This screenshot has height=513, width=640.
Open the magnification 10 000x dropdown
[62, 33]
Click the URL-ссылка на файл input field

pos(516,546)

□ □ □ □ □ □ □

All of the data needs to be repeated exactly.

OUTPUT FOR THIS TASK:
This screenshot has height=513, width=640.
Open the magnification 10 000x dropdown
[62, 33]
Click the URL-ссылка на файл input field

pos(516,546)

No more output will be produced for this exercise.